Cuando despertó, el Maestro de Formas estaba sentado allí cerca, y había una cesta sobre la hierba entre ellos.

—¿Tienes hambre? Come —le dijo él.

—Comeré más tarde, señor. Gracias —le respondió Irian.

—Yo tengo hambre ahora —dijo el mago. Cogió un huevo duro de la cesta, lo cascó, le sacó la cascara y se lo comió.

—A esta casa la llaman la Casa de la Nutria —dijo él—. Es muy vieja. Tan vieja como la Casa Grande. Aquí todo es viejo. Nosotros somos viejos, los Maestros.

—Vos no sois muy viejo —le dijo Irian. Pensaba que tendría entre treinta y cuarenta años, aunque era difícil decirlo; pensaba una y otra vez en que sus cabellos eran blancos, porque no eran negros.

—Pero yo vengo desde muy lejos. La distancia puede ser años. Soy Kargo, de Karego. ¿Has oído hablar de ese sitio?

—¡Los Hombres Canos! —exclamó Irian, mirándolo fija y abiertamente. Todas las gestas de Margarita sobre los Hombres Canos que navegaban más allá del éste para dejar las tierras yermas y atravesar a niños inocentes con sus lanzas, y la historia de cómo Erreth-Akbe perdió el Anillo de la Paz, y los nuevos cantares y el Cuento del Rey sobre la manera en que el Archimago Gavilán se metió entre los Hombres Canos y regresó con aquel anillo…

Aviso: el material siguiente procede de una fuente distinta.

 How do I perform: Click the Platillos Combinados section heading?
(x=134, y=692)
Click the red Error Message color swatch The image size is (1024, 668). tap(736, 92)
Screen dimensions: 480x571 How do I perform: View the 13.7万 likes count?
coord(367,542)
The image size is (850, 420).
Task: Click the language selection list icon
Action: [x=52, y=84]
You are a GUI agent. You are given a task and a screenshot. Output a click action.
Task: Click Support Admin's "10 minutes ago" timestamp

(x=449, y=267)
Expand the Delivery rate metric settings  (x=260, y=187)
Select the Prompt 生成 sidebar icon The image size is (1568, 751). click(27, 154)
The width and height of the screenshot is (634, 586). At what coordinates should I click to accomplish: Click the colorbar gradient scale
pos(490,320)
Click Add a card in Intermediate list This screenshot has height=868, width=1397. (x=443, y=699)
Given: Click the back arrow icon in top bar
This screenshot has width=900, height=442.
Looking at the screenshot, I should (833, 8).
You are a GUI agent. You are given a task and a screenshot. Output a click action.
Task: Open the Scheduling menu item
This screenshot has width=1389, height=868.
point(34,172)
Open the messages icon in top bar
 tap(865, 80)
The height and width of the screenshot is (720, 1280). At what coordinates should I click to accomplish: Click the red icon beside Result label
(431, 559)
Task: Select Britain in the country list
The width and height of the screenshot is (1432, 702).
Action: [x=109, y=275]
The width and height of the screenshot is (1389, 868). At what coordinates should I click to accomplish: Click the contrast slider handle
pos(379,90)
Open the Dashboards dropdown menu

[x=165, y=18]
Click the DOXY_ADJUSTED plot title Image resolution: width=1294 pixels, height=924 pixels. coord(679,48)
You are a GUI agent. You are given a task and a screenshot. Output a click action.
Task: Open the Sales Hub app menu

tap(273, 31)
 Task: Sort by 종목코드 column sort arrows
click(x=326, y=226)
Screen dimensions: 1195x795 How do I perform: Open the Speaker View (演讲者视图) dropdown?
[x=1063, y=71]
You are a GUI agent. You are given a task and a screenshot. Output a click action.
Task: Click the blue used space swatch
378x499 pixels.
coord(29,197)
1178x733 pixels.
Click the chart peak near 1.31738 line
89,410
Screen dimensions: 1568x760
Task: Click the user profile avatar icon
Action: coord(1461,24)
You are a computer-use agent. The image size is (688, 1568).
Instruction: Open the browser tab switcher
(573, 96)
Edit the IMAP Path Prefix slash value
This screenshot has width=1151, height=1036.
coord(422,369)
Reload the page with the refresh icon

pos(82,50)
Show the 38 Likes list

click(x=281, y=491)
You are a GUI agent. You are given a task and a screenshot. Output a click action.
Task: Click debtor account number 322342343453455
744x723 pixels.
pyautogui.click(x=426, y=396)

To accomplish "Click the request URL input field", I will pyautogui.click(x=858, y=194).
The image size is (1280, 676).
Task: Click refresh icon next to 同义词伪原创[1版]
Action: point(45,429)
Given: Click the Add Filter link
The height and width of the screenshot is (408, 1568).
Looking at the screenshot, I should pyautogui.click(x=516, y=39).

—¿Canos? —preguntó el Maestro de Formas.

—Helados. Blancos —dijo ella apartando la mirada, avergonzada.

—Ah —después de unos segundos añadió—: El Maestro Invocador no es viejo. —Y ella obtuvo una mirada de soslayo de aquellos estrechos ojos del color del hielo.

Se quedó callada.

—Me pareció que le tenías miedo. —Ella asintió con la cabeza. Puesto que ella no decía nada, y ya había pasado un buen rato, él prosiguió—: En las sombras de estos árboles no hay ningún peligro. Sólo verdad.